Collected data —
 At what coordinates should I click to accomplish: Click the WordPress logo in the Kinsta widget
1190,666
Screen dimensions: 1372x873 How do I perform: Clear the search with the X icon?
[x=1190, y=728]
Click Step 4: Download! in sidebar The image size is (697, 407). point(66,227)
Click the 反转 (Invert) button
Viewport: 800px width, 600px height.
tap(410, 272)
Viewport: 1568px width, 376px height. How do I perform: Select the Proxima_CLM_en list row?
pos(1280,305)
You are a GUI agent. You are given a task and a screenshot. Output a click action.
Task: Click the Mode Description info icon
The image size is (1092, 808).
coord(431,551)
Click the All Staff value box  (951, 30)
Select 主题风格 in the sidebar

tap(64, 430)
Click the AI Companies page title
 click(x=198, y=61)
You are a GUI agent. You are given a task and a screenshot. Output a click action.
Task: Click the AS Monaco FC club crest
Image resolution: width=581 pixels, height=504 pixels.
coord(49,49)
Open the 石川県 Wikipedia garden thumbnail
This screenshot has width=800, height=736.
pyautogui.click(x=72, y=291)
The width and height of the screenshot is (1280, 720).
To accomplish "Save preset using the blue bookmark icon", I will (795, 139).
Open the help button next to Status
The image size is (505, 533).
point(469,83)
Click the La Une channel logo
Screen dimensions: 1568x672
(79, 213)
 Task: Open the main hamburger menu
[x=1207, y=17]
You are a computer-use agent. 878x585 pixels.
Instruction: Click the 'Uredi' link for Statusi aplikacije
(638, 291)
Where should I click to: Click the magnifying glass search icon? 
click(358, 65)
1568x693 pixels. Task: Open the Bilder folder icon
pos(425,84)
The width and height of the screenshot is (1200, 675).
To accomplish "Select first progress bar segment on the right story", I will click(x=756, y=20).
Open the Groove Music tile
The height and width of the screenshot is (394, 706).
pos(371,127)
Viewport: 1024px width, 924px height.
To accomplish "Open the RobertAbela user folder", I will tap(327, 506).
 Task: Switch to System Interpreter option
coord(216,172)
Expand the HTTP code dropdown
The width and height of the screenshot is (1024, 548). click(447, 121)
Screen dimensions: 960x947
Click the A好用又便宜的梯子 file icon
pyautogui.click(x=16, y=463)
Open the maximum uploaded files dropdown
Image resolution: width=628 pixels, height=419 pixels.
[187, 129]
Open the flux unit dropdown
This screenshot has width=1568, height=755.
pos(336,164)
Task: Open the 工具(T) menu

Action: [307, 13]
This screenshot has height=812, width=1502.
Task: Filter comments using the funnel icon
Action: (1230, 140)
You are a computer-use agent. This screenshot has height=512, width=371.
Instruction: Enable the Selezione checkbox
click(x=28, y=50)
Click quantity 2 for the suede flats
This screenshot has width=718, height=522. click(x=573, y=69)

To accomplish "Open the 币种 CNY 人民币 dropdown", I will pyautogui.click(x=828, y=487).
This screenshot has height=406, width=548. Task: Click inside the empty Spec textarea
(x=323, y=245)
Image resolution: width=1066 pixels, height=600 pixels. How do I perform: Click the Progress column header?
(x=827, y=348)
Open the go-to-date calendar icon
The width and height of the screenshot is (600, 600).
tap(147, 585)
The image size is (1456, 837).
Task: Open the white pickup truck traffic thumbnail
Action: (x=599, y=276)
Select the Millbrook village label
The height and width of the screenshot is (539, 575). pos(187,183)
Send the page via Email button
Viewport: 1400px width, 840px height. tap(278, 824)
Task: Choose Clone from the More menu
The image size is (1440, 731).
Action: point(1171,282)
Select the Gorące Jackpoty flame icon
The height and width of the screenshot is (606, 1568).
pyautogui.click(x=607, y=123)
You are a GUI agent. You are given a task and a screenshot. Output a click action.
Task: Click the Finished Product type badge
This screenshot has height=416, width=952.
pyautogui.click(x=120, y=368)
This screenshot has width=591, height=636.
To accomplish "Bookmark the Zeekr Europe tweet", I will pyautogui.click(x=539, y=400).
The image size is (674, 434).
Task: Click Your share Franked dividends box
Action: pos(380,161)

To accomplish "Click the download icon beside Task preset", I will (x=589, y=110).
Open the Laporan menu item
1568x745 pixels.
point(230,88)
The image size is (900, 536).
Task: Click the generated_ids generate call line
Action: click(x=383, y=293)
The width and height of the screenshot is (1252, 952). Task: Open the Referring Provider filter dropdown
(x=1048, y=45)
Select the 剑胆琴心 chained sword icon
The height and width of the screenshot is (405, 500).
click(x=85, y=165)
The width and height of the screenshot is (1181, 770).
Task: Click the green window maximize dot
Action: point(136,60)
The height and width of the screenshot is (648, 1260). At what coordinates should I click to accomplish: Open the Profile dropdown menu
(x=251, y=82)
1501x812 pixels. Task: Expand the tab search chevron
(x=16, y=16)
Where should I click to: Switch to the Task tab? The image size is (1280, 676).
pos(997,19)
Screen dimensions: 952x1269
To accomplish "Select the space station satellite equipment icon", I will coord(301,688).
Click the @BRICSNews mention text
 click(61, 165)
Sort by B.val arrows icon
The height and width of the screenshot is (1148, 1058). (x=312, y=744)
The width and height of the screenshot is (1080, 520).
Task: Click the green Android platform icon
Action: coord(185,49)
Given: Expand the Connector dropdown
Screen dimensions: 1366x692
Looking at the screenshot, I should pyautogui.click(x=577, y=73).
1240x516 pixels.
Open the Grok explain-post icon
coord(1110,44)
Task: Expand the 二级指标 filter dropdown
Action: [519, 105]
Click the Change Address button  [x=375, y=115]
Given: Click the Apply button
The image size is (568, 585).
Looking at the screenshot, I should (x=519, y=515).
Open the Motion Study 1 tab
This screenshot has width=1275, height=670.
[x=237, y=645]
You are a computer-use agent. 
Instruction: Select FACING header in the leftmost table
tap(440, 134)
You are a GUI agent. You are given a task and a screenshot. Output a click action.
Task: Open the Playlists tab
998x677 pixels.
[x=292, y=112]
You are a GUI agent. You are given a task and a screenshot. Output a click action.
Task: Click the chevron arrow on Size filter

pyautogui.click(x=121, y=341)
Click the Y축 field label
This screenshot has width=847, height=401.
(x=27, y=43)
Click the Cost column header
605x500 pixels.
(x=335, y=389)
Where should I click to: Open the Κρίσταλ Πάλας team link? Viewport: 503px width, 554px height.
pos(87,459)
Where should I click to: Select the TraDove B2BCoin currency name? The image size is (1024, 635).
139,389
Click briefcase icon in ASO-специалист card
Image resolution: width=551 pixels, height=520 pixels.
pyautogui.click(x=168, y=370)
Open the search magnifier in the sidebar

Exercise directions —
What do the lines from the one with "Where should I click to: Select" through the last line of the entries say? Print them word for word, both ends included, and nothing else.

Task result —
Where should I click to: Select the TraDove B2BCoin currency name? The image size is (1024, 635).
139,389
Click briefcase icon in ASO-специалист card
Image resolution: width=551 pixels, height=520 pixels.
pyautogui.click(x=168, y=370)
Open the search magnifier in the sidebar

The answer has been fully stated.